Los políticos suelen ser malos curanderos, confunden la gordura con la hinchazón, como en el caso del servicio de taxis, los porteadores y ahora Uber.
La Ley 7.969, de diciembre de 1999, estableció el marco general mediante el cual se otorgarán las placas taxis; posteriormente, en el 2011, mediante la Ley 8.955, se modificó el Código de Comercio y la misma Ley 7.969 para dar cabida a los porteadores. En teoría, era poner fin a un añejo problema con este último grupo de transportistas.
Ahora existen dos nuevos conflictos en el mismo ámbito del transporte.
Por un lado, los porteadores reclaman más placas para operar, a lo cual, como es lógico, se oponen los taxistas rojos; por el otro, llega Uber, ofrece un servicio de taxi diferente, que las leyes no prevén, y, como era de esperar, se oponen tanto los taxistas rojos como lo porteadores.
El problema radica en que autoridades y políticos no hacen más que ver este tema a la luz de lo que dicen las leyes citadas y pretenden resolver todo dentro de ese marco, sin entrar a analizar la lógica de las leyes mismas.
Ambas son leyes que nacieron viciadas de irracionalidad, pues fueron redactadas por los políticos de turno para resolver conflictos con grupos de interés y no para beneficiar o proteger al consumidor. El pecado central de ambas leyes está en que crean, sin justificación, monopolios a favor de los grupos que las negociaron.
¿Cuál es la razón para que el Estado tutele el servicio de taxi? Debería ser el beneficio público, es decir, garantizar la seguridad y la calidad para el usuario; sin embargo, no es así.
El Ministerio de Transportes interpreta que su tarea es asegurar los ingresos de los taxistas, como lo expone ante la Procuraduría el propio Consejo de Transporte Público (CTP): “Por consiguiente, al Consejo de Transporte Público (…) le corresponde asignar los permisos especiales estables de taxi, sin afectar el principio económico financiero del servicio público, modalidad taxi” (tomado de la consulta del CTP a la Procuraduría, del 18 de febrero del 2015).
Posteriormente, en la respuesta de la Procuraduría al Consejo (dictamen 78 del 13 de abril del 2015), esta reafirma el criterio de que el Estado debe garantizar la estabilidad económica del negocio de taxi, al señalar: “La normativa (…), evidentemente, obliga a las autoridades del CTP a actuar con prudencia en el otorgamiento de permisos especiales estables de taxi (…) a fin de no afectar el equilibrio económico financiero de los concesionarios de taxi”.

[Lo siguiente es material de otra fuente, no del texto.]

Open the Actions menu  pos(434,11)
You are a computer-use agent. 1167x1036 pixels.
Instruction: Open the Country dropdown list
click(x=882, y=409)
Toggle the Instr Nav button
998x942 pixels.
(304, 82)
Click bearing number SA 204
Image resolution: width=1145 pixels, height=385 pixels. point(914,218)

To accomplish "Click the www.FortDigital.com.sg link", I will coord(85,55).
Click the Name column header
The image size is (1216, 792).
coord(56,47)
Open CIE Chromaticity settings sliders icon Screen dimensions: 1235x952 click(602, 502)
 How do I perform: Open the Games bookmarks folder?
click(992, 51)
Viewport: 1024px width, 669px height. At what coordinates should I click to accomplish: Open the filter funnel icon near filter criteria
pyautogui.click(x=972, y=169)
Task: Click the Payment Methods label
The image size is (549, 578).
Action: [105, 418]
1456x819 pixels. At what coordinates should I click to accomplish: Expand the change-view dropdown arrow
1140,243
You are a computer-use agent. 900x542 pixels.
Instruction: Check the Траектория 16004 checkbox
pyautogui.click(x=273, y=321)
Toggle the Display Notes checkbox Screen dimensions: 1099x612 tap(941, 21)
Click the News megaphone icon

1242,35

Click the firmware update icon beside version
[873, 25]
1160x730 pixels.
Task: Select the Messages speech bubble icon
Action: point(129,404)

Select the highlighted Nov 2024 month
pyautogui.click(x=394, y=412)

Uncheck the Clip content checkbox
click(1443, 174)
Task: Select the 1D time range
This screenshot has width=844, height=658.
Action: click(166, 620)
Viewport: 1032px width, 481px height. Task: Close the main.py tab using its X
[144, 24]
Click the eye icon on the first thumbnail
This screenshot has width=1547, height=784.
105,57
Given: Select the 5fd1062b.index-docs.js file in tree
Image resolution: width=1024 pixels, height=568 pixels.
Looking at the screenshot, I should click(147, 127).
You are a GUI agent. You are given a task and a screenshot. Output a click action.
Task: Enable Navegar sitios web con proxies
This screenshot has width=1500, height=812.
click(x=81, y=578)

Con lo anterior queda claro que el Estado aplica la normativa para asegurar la estabilidad financiera del negocio de los taxistas, no necesariamente para proveer calidad y seguridad al usuario ni tampoco para promover una mayor competencia.
Las preguntas que surgen de inmediato son: ¿Por qué el Estado tiene que garantizarle a un grupo económico la estabilidad financiera? ¿En qué se diferencia el negocio de taxi del de panadería o de pulpería? ¿Por qué el Estado no nos garantiza esa estabilidad financiera a todos los que emprendemos un negocio cualquiera?
La respuesta es que los políticos de turno aprobaron las leyes 7.969 y 8.955 para congraciarse con los taxistas, primeramente, y luego con los porteadores. Esto creó un monopolio a favor de ellos y en perjuicio del usuario.
Las raíces de esas leyes están viciadas por una lógica que contradice los principios de la economía. Mientras el Gobierno siga empecinado en resolver el conflicto del transporte de taxi con base en ellas, solo podrá encontrar soluciones igualmente ineficientes y dañinas para el consumidor.
El servicio de taxi debe ser regulado para garantizar la seguridad y la calidad del servicio para el usuario, no para asegurarle los ingresos a ningún taxista.
Las leyes 7.969 y 8.955 deben ser reformadas para romper el monopolio y permitir que todo aquel que cumpla con la normativa de seguridad y calidad pueda ingresar al negocio de taxi, igual que podemos ser panaderos, pulperos o carniceros.
Desde esa perspectiva, bienvenidos los taxis rojos, los porteadores y también Uber, y que el usuario decida.
Martín Zúñiga fue gerente de Procomer.